I think I need to start a new thread to find out how to run a DOS program now!
 

z16bitsega

macrumors newbie
Original poster
Jan 12, 2007
4
0
Bumping this to give an update, just in case anyone else has this issue. The problem turned out to be the internal modem; I disconnected it, and the computer hasn't given me a problem since.
 

IJ Reilly

macrumors P6
Jul 16, 2002
17,909
1,496
Palookaville
Bumping this to give an update, just in case anyone else has this issue. The problem turned out to be the internal modem; I disconnected it, and the computer hasn't given me a problem since.
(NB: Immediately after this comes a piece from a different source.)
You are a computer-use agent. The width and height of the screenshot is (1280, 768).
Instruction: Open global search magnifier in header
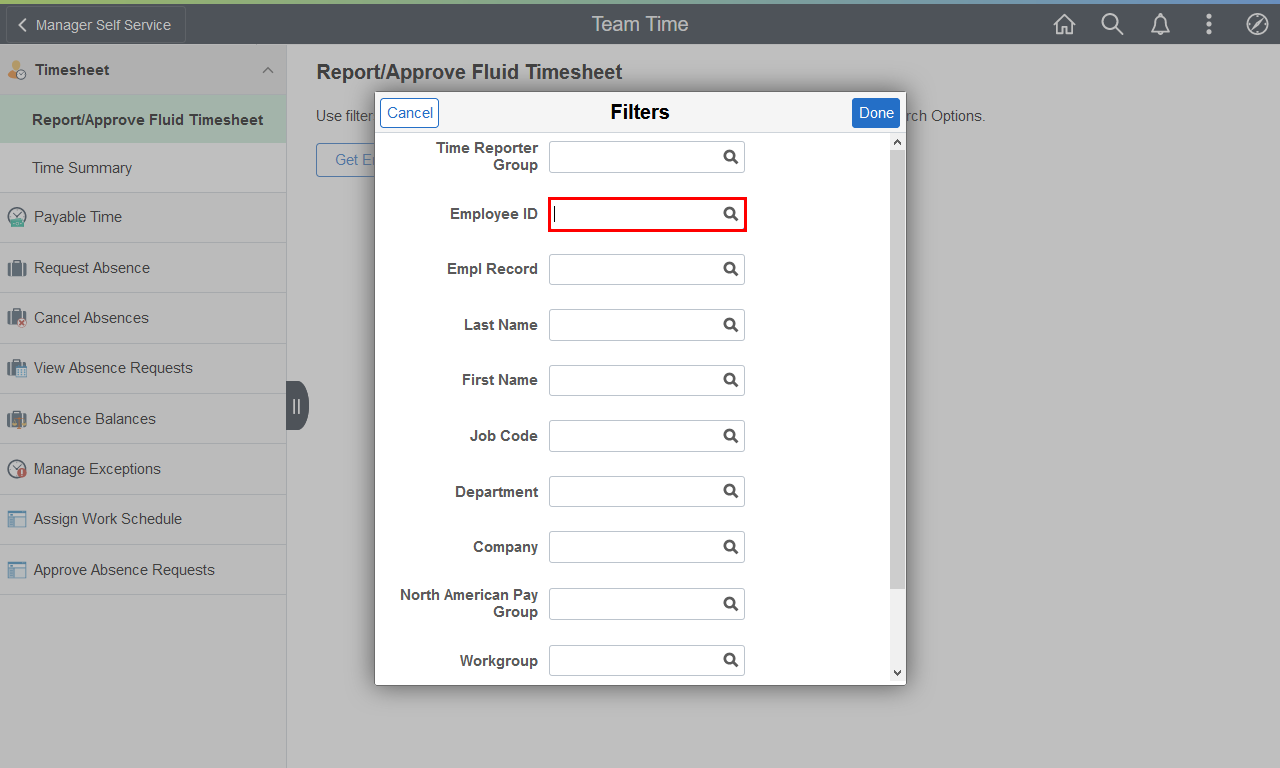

Thanks for the update. I suspect this is an unusual hardware issue but it's certainly worth knowing what caused it.
 

Gokhan

macrumors 6502a
Oct 7, 2003
703
0
London
k

ahhh finally thanks guy mu ibook had the exact same issue it would always see the hardrive but cause bad sectors after a while so i think ill try your solution **** i tried everything else !!!
 
Dolt!

Modem Huh! Sounds like an easy fix but I only have Dial-Up! I suppose I could use an external USB modem but I've heard they suck.

Somebody told me that the computer writes a little file to the 'Boot Sector' on the hard drive before it shuts down. I'm told this is an instruction to the computer to follow on booting, so it knows which disk to boot from and which files to open etc.

I am still curious to find out why the directories, overflows, hierarchies and permissions are being trashed?

I want to rip out the hard drive and send it back to Samsung but they don't want to take it unless I have run their diagnostic utility and the unit has been found guilty as charged. All the info and utility downloads at Samsung are DOS and instructions relate strictly to MicroSoft Windows.

The upside of all this is that I am actually learning stuff(?) that I wouldn't if things were going swimmingly.